3 Stocks That Have Tripled the Market’s Return So Far This Year

3 Stocks That Have Tripled the Market’s Return So Far This Year

The rally that sent stocks soaring 24% in 2023 isn’t over just yet. Year to date, the benchmark S&P 500 has gained another 9.9% as Mar. 21. Wall Street has been enthusiastic about the prospect that interest rates could start declining soon, while the U.S. economy remains in growth mode.

Many stocks have benefited disproportionately from that bullish attitude among investors, but a few stand out for already tripling the market’s year-to-date return. Let’s look at three of the biggest winners so far this year: Meta Platforms (NASDAQ: META), Deckers (NYSE: DECK), and Netflix (NASDAQ: NFLX).

1. Deckers

Deckers has been riding a wave of strong demand for many of its popular footwear brands like Hoka and Ugg. These wins help it stand out compared to peers such as Nike, which has been struggling with weak sales and pricing trends recently.

• _Exercise_: Copy out the article on three stocks that tripled the market's return, word for word and in full.

• _Recorded information_:
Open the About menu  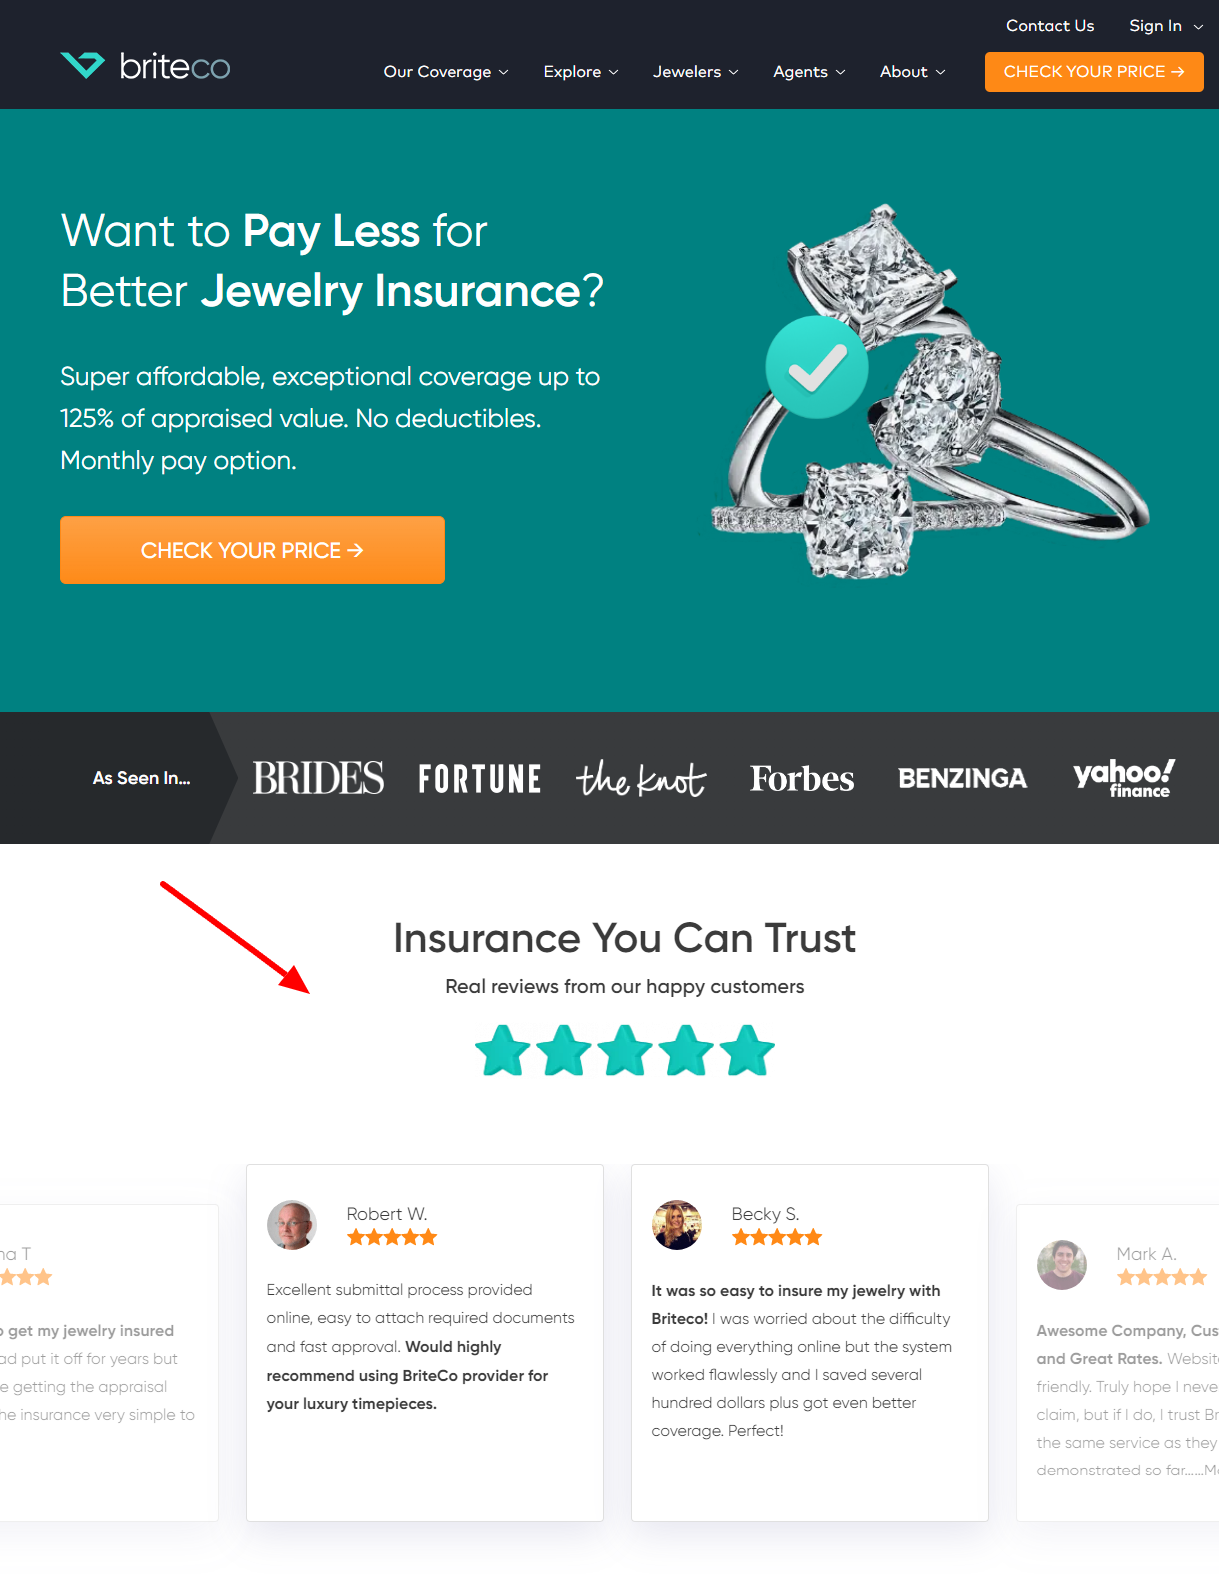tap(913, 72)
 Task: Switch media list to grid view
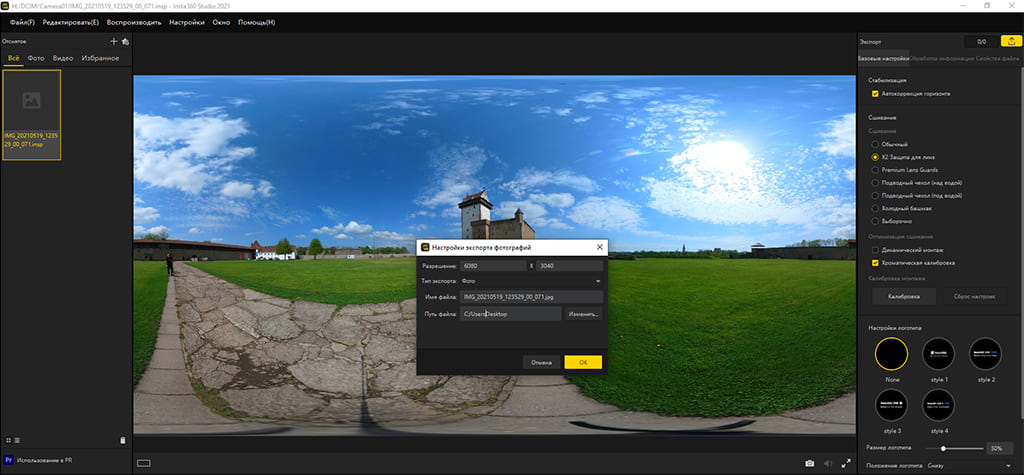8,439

...

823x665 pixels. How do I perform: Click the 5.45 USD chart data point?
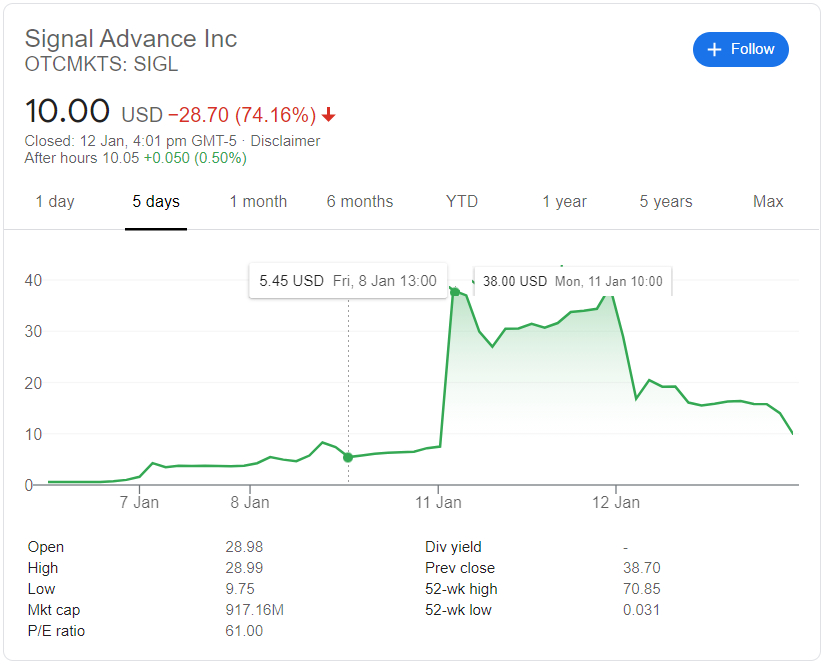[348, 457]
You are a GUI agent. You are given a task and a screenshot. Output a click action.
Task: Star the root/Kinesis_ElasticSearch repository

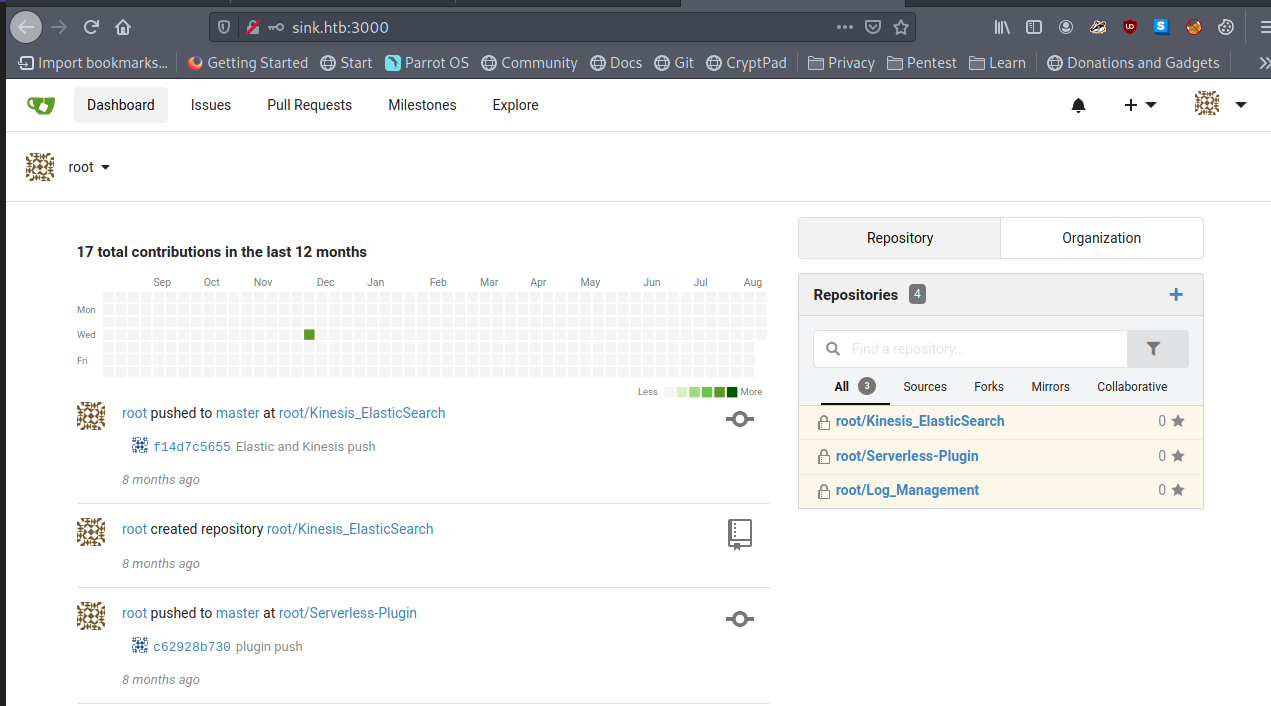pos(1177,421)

...

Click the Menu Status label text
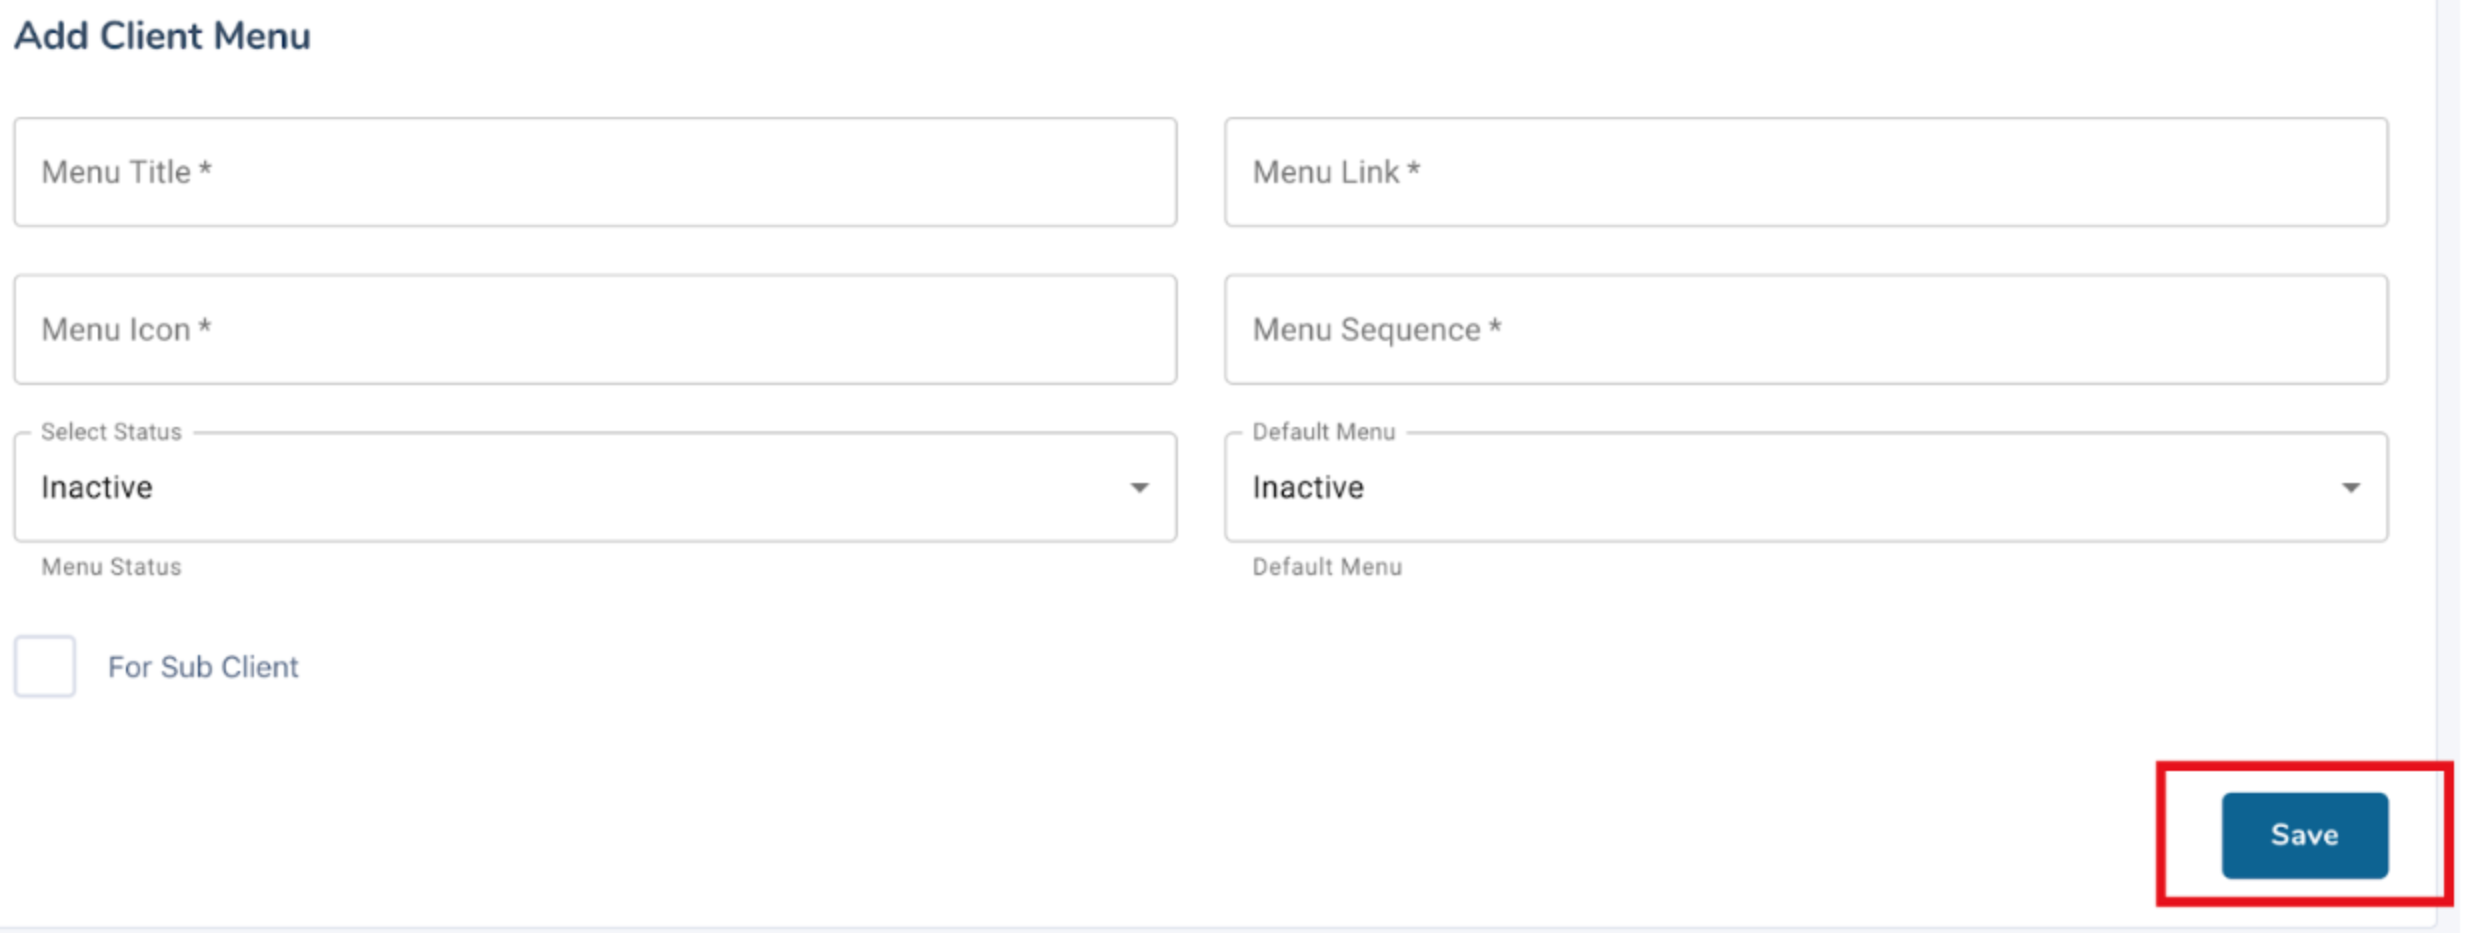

• _Output of the task_:
3 Stocks That Have Tripled the Market’s Return So Far This Year

3 Stocks That Have Tripled the Market’s Return So Far This Year

The rally that sent stocks soaring 24% in 2023 isn’t over just yet. Year to date, the benchmark S&P 500 has gained another 9.9% as Mar. 21. Wall Street has been enthusiastic about the prospect that interest rates could start declining soon, while the U.S. economy remains in growth mode.

Many stocks have benefited disproportionately from that bullish attitude among investors, but a few stand out for already tripling the market’s year-to-date return. Let’s look at three of the biggest winners so far this year: Meta Platforms (NASDAQ: META), Deckers (NYSE: DECK), and Netflix (NASDAQ: NFLX).

1. Deckers

Deckers has been riding a wave of strong demand for many of its popular footwear brands like Hoka and Ugg. These wins help it stand out compared to peers such as Nike, which has been struggling with weak sales and pricing trends recently.